For years materials scientists have been trying to create plastics that will biodegrade. Today plastic that is labeled biodegradable can actually only be broken down in specialized facilities that heat it to high temperatures. “In an aquatic environment, in your backyard compost pile, that’s not going anywhere,” says Sherri Mason, a professor of chemistry at the State University of New York at Fredonia.
There is a fundamental tension to creating truly biodegradable plastic, because a polymer that will completely degrade into carbon, oxygen and other elements in a lake or soil would not be particularly useful as packaging, say for keeping food on a shelf for months. “There’s a central problem around what we want versus what’s realistic,” says Andrew Dove, a chemist at the University of Birmingham. Thompson thinks biodegradable plastic may need to be confined to products only needed for a short time that are then discarded, such as burger wrappers at sports stadiums or utensils at fast-food restaurants.
What Dove and a growing number of materials scientists envision to reshape our relationship with all plastics is to move from physically recycling plastics by grinding them up to chemically dismantling them to weed out all the impurities that taint recycled plastic. Such a method would take a PET bottle, for example, and break it down into its most basic molecules, separating out added chemicals to provide the building blocks to remake virgin polymers. In this way plastic would become its own perpetual raw material, the way glass and paper are (although the latter are physically ground up, not just chemically broken down). “With some plastics, there’s no reason why you can’t infinitely recycle,” Dove says. “People just haven’t looked at it. It’s not been considered something that’s important.”
For the polymers that cannot be unraveled into their most basic molecules, Dove thinks it should be possible to at least chemically break them up into other small molecules that could be used for different purposes, such as fuel or pharmaceuticals. Ideally, scientists would devise chemical reactions that did not require too many harsh compounds and are not too expensive. That would give value to the plastic waste that currently has no, or very little, value. Currently, “it’s much cheaper to burn them or to throw them away in landfills, and that’s the core of the issue,” Wagner says.
Making discarded plastic valuable could also provide incentive for cleaning up the plastic waste already in the environment. “If we can create something high-value from cheap plastic waste, there might be an economic argument to go and dredge this out of the ocean,” Dove says. “We’re a long way from that, but that’s what we’d like to achieve.”

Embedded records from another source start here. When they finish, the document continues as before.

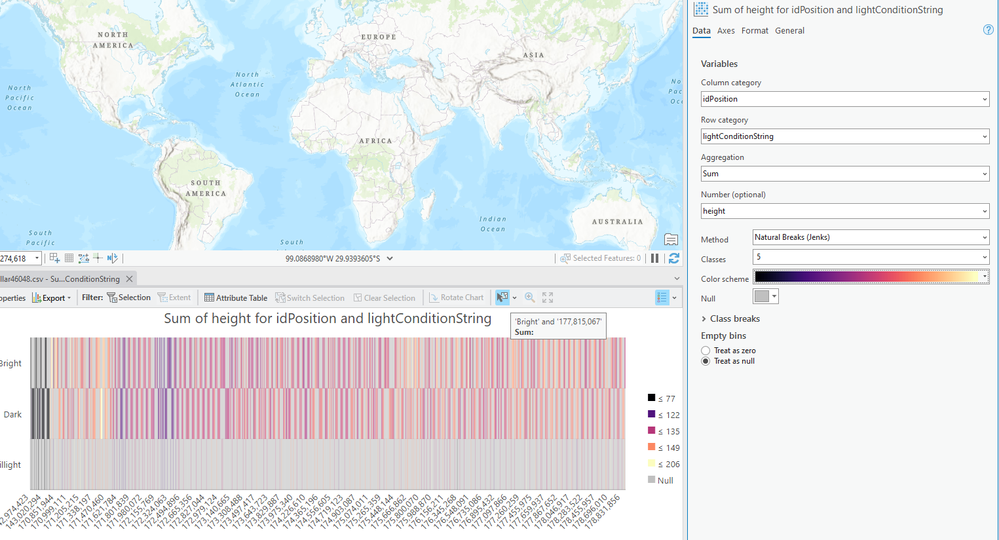Close the chart view tab
This screenshot has height=540, width=999.
129,279
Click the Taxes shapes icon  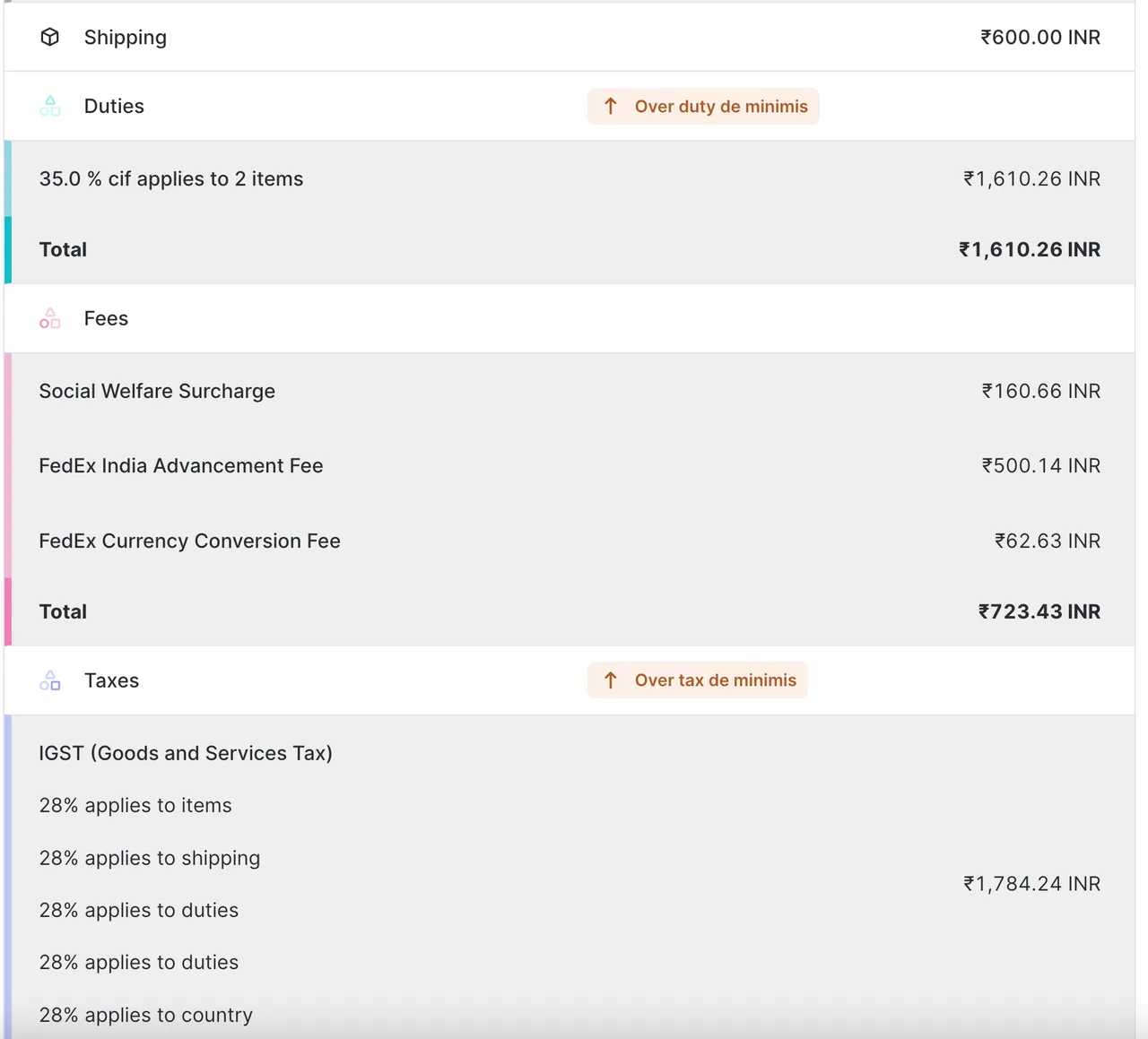[49, 680]
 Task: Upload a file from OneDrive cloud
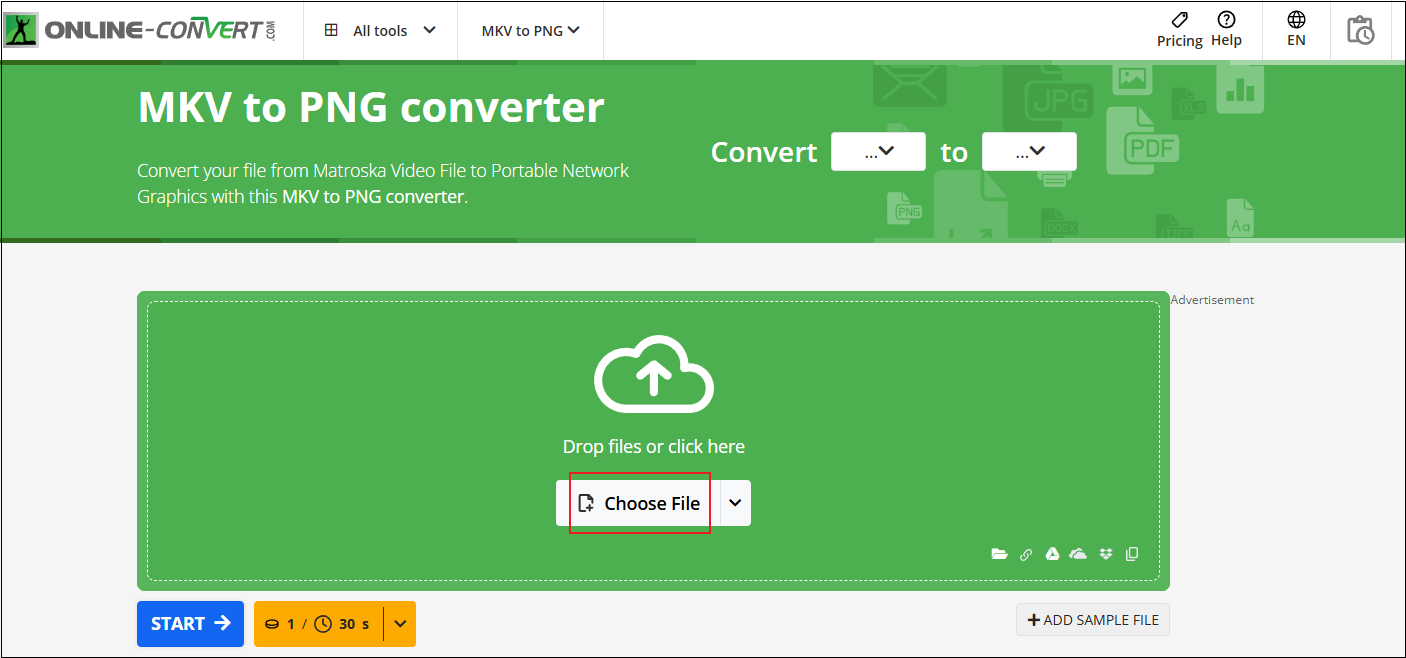point(1078,553)

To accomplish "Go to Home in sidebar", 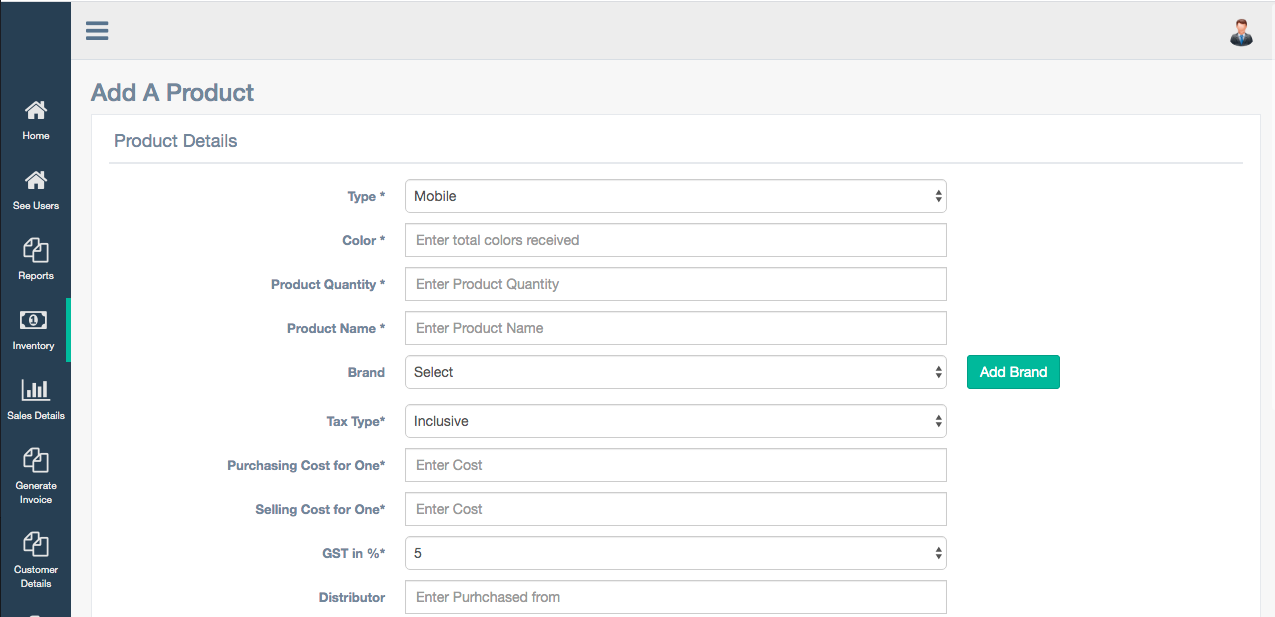I will coord(36,118).
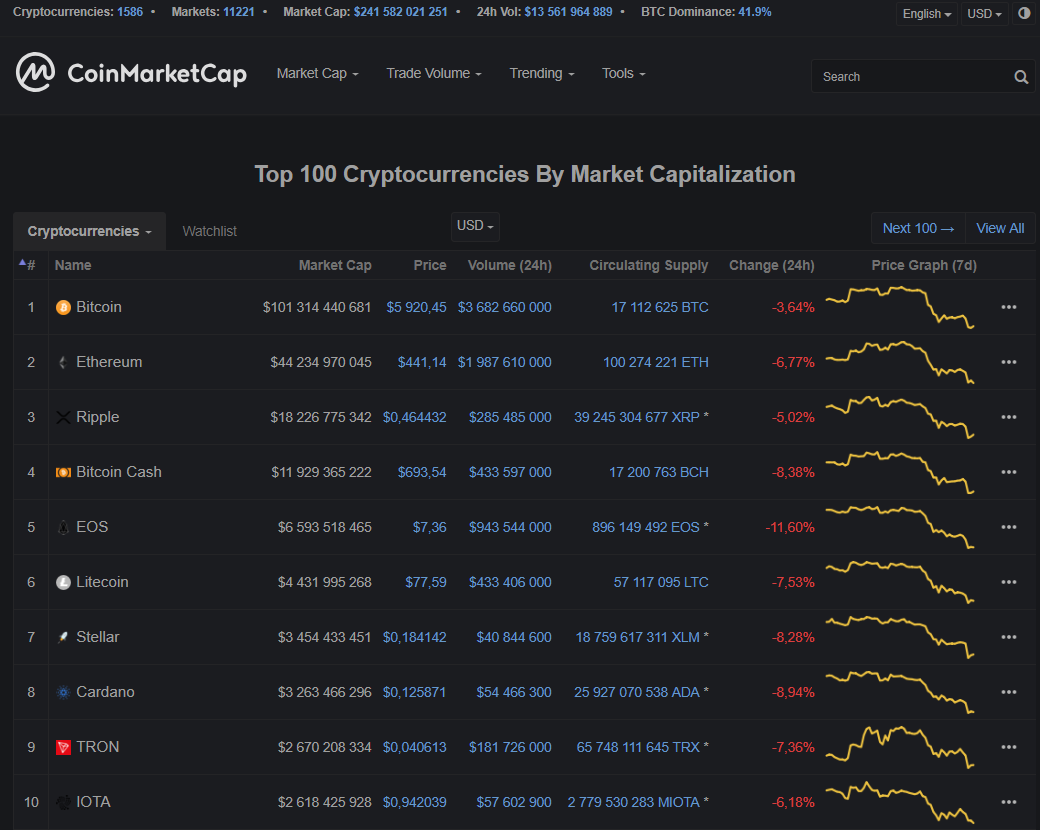Click the TRON red logo icon

click(63, 747)
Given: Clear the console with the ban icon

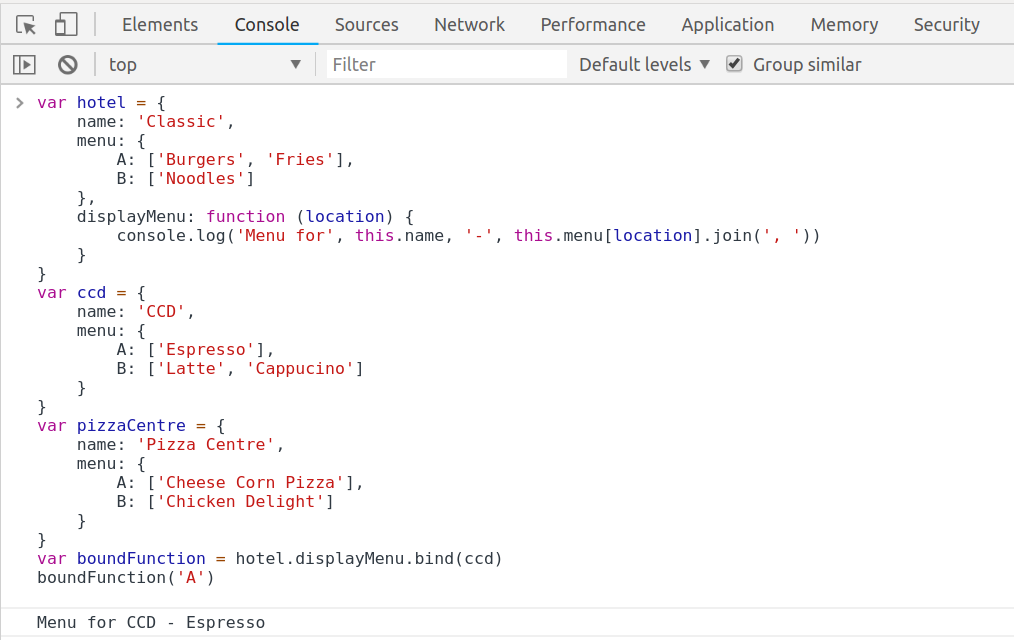Looking at the screenshot, I should click(x=68, y=65).
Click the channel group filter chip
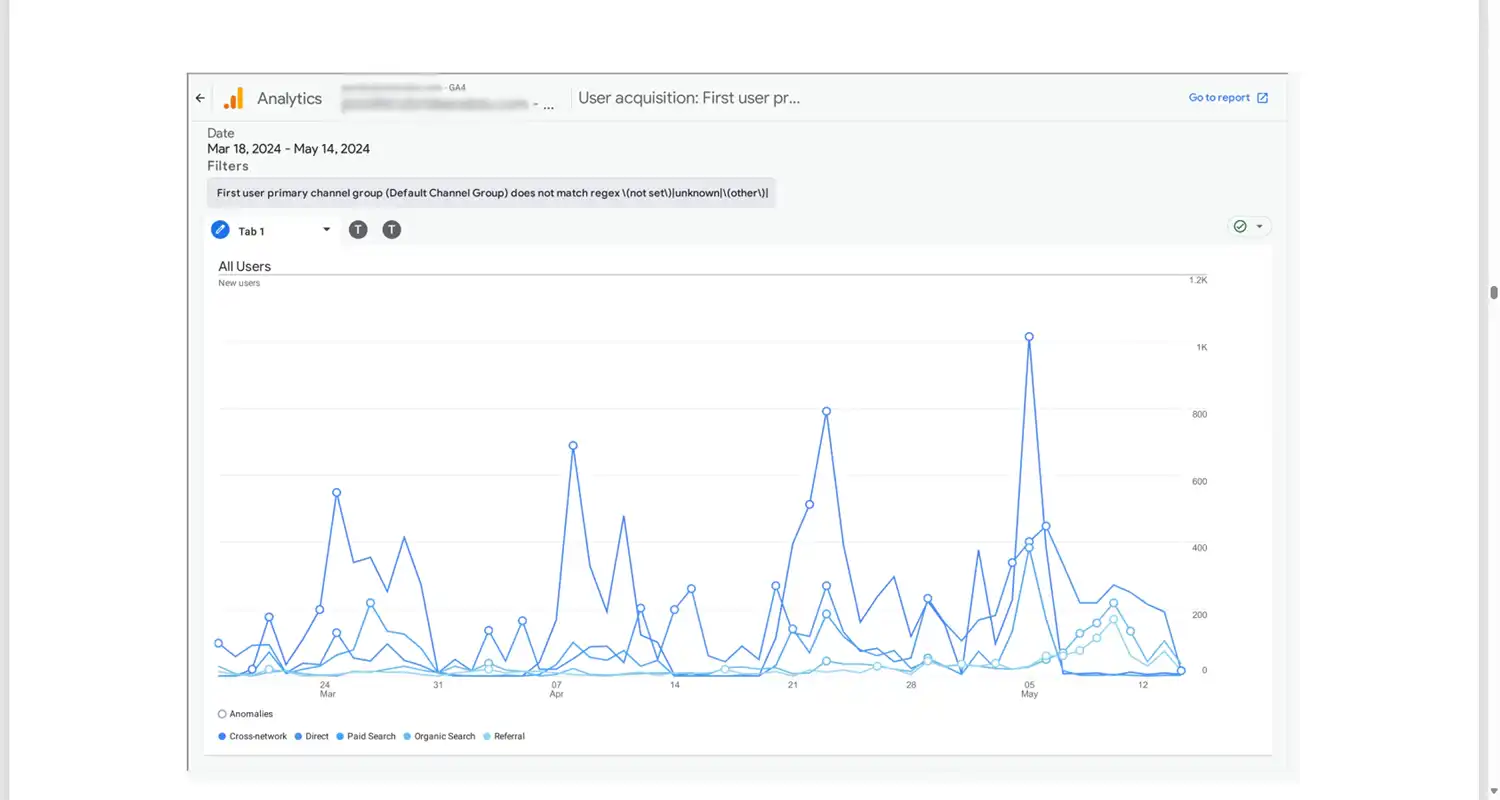 click(x=491, y=192)
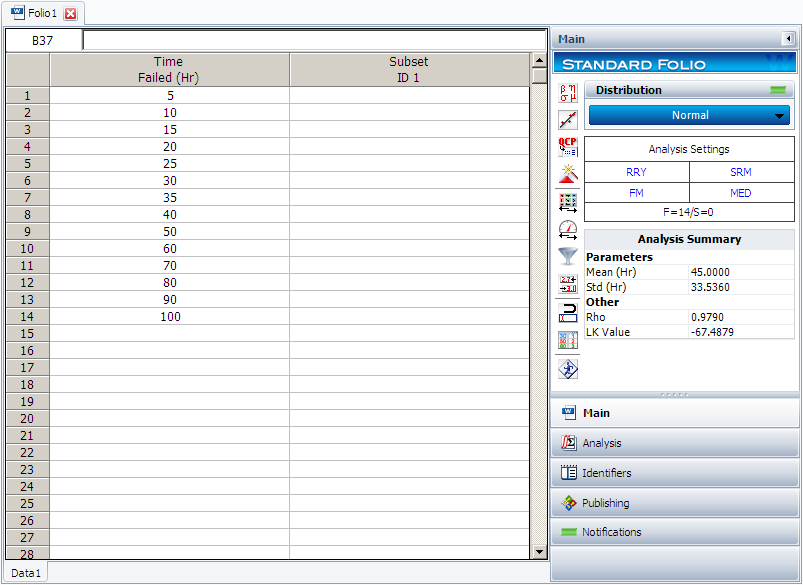Toggle the FM confidence bounds setting

[x=636, y=193]
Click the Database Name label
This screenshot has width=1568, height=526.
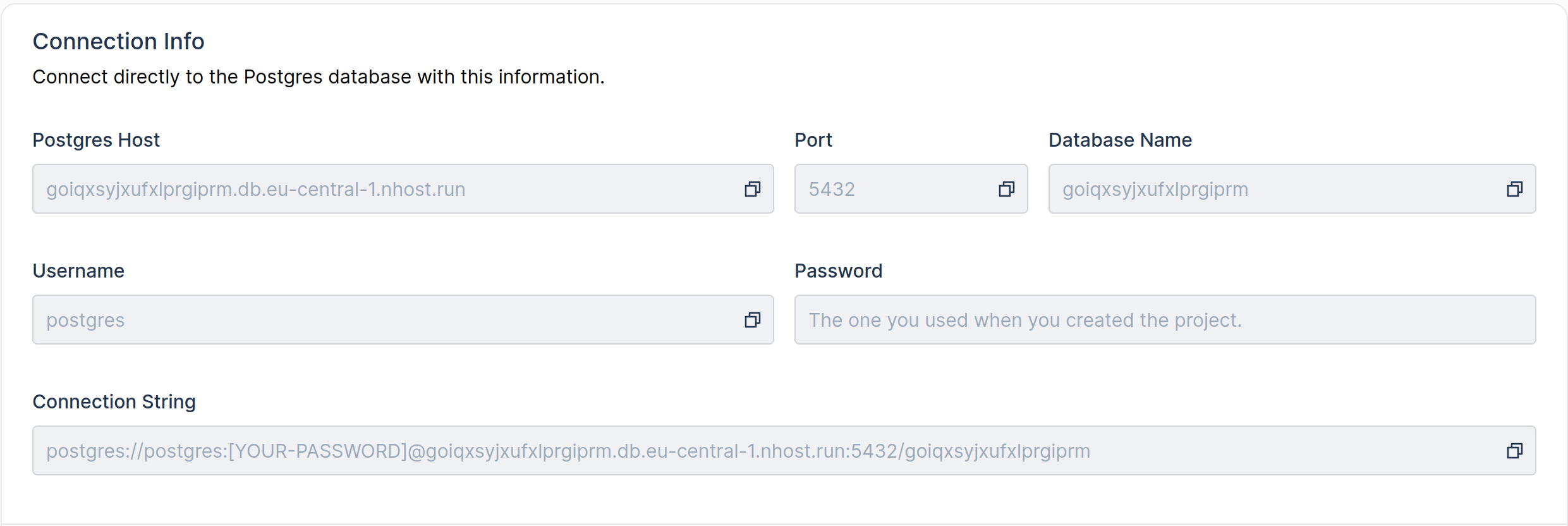(1120, 140)
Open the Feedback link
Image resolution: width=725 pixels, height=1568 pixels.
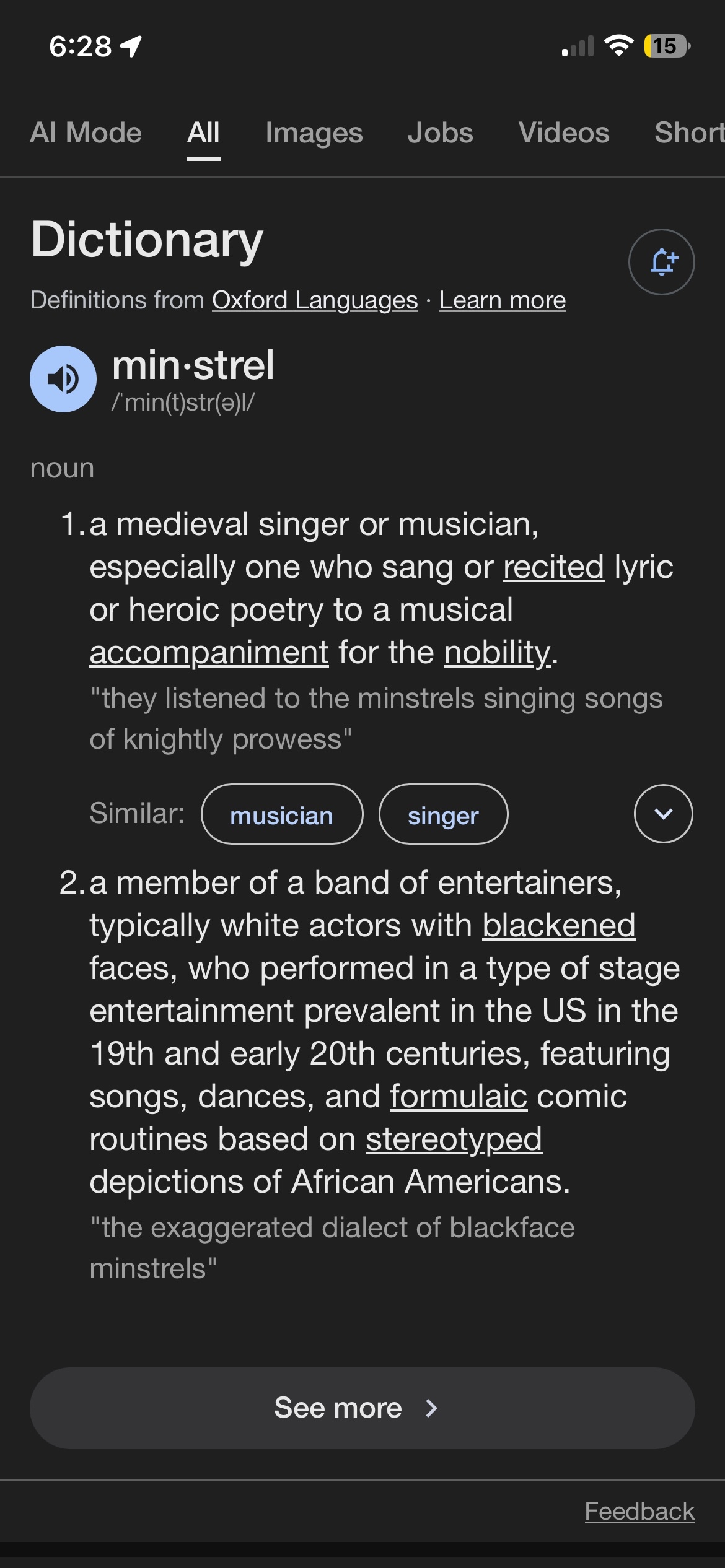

A few scientists have already begun to look at ways to clean up some of the microplastic waste, which could remain in the environment for at least several hundred years. Cleanup is difficult because the plastic particles are small and varied in nature, and the ecosystems in which they are embedded are vast. Researchers have found enzymes and bacteria that can break down certain types of plastic, but they need to figure out how these might be deployed without any potential negative side effects, such as producing greenhouse gases. Agroecologist Esperanza Huerta Lwanga, of Wageningen University in the Netherlands and the College of the Southern Frontier in Mexico, for example, hopes to test whether earthworms that possess plastic-munching bacteria in their guts might be able to remediate soil littered with plastic from the burning of trash.
While those methods are being developed, cutting off the flow of plastic is key. Doable steps need to be taken now. “The bottom line,” Thompson says, “really is that all of this [pollution] is avoidable.”